YOUR ASSIGNMENT:
Word for word, the listing below should be printed again.
─── RECORD SET
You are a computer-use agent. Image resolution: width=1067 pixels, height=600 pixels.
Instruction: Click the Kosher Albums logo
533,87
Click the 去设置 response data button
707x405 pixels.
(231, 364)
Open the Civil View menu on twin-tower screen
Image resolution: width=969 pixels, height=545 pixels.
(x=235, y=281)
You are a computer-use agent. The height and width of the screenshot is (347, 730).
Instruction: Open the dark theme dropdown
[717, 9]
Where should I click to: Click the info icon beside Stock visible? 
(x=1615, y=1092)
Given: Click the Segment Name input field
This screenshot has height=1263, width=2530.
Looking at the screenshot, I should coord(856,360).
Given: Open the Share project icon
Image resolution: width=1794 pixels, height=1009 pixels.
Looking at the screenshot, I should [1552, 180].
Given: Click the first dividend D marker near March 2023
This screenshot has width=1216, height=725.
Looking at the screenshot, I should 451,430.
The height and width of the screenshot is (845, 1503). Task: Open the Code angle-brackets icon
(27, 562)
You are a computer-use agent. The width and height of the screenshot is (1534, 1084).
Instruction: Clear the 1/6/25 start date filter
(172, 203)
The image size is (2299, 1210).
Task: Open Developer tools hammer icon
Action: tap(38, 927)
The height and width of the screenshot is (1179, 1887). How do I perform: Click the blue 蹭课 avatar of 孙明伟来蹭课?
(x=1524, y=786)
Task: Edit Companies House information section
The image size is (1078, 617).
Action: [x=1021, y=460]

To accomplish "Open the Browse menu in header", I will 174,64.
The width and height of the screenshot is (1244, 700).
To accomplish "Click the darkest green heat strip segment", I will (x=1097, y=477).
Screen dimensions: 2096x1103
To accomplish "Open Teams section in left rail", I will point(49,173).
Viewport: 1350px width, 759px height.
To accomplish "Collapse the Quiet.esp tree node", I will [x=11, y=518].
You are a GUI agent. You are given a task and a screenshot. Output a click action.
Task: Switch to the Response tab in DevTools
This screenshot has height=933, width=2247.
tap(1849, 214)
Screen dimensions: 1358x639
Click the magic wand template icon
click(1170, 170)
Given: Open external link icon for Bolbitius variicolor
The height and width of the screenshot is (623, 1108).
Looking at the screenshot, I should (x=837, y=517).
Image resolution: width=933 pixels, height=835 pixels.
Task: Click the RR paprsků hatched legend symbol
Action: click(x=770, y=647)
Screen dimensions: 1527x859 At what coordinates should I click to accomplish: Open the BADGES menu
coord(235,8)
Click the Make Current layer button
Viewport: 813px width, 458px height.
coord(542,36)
──────
YOUR RESPONSE:
You are a computer-use agent. Image resolution: width=1067 pixels, height=600 pixels.
Instruction: Click the Kosher Albums logo
533,87
Click the 去设置 response data button
707x405 pixels.
(231, 364)
Open the Civil View menu on twin-tower screen
Image resolution: width=969 pixels, height=545 pixels.
(x=235, y=281)
You are a computer-use agent. The height and width of the screenshot is (347, 730).
Instruction: Open the dark theme dropdown
[717, 9]
Where should I click to: Click the info icon beside Stock visible? 
(x=1615, y=1092)
Given: Click the Segment Name input field
This screenshot has height=1263, width=2530.
Looking at the screenshot, I should coord(856,360).
Given: Open the Share project icon
Image resolution: width=1794 pixels, height=1009 pixels.
Looking at the screenshot, I should [1552, 180].
Given: Click the first dividend D marker near March 2023
This screenshot has width=1216, height=725.
Looking at the screenshot, I should 451,430.
The height and width of the screenshot is (845, 1503). Task: Open the Code angle-brackets icon
(27, 562)
You are a computer-use agent. The width and height of the screenshot is (1534, 1084).
Instruction: Clear the 1/6/25 start date filter
(172, 203)
The image size is (2299, 1210).
Task: Open Developer tools hammer icon
Action: tap(38, 927)
The height and width of the screenshot is (1179, 1887). How do I perform: Click the blue 蹭课 avatar of 孙明伟来蹭课?
(x=1524, y=786)
Task: Edit Companies House information section
The image size is (1078, 617).
Action: [x=1021, y=460]

To accomplish "Open the Browse menu in header", I will 174,64.
The width and height of the screenshot is (1244, 700).
To accomplish "Click the darkest green heat strip segment", I will (x=1097, y=477).
Screen dimensions: 2096x1103
To accomplish "Open Teams section in left rail", I will point(49,173).
Viewport: 1350px width, 759px height.
To accomplish "Collapse the Quiet.esp tree node", I will [x=11, y=518].
You are a GUI agent. You are given a task and a screenshot. Output a click action.
Task: Switch to the Response tab in DevTools
This screenshot has height=933, width=2247.
tap(1849, 214)
Screen dimensions: 1358x639
Click the magic wand template icon
click(1170, 170)
Given: Open external link icon for Bolbitius variicolor
The height and width of the screenshot is (623, 1108).
Looking at the screenshot, I should (x=837, y=517).
Image resolution: width=933 pixels, height=835 pixels.
Task: Click the RR paprsků hatched legend symbol
Action: click(x=770, y=647)
Screen dimensions: 1527x859 At what coordinates should I click to accomplish: Open the BADGES menu
coord(235,8)
Click the Make Current layer button
Viewport: 813px width, 458px height.
coord(542,36)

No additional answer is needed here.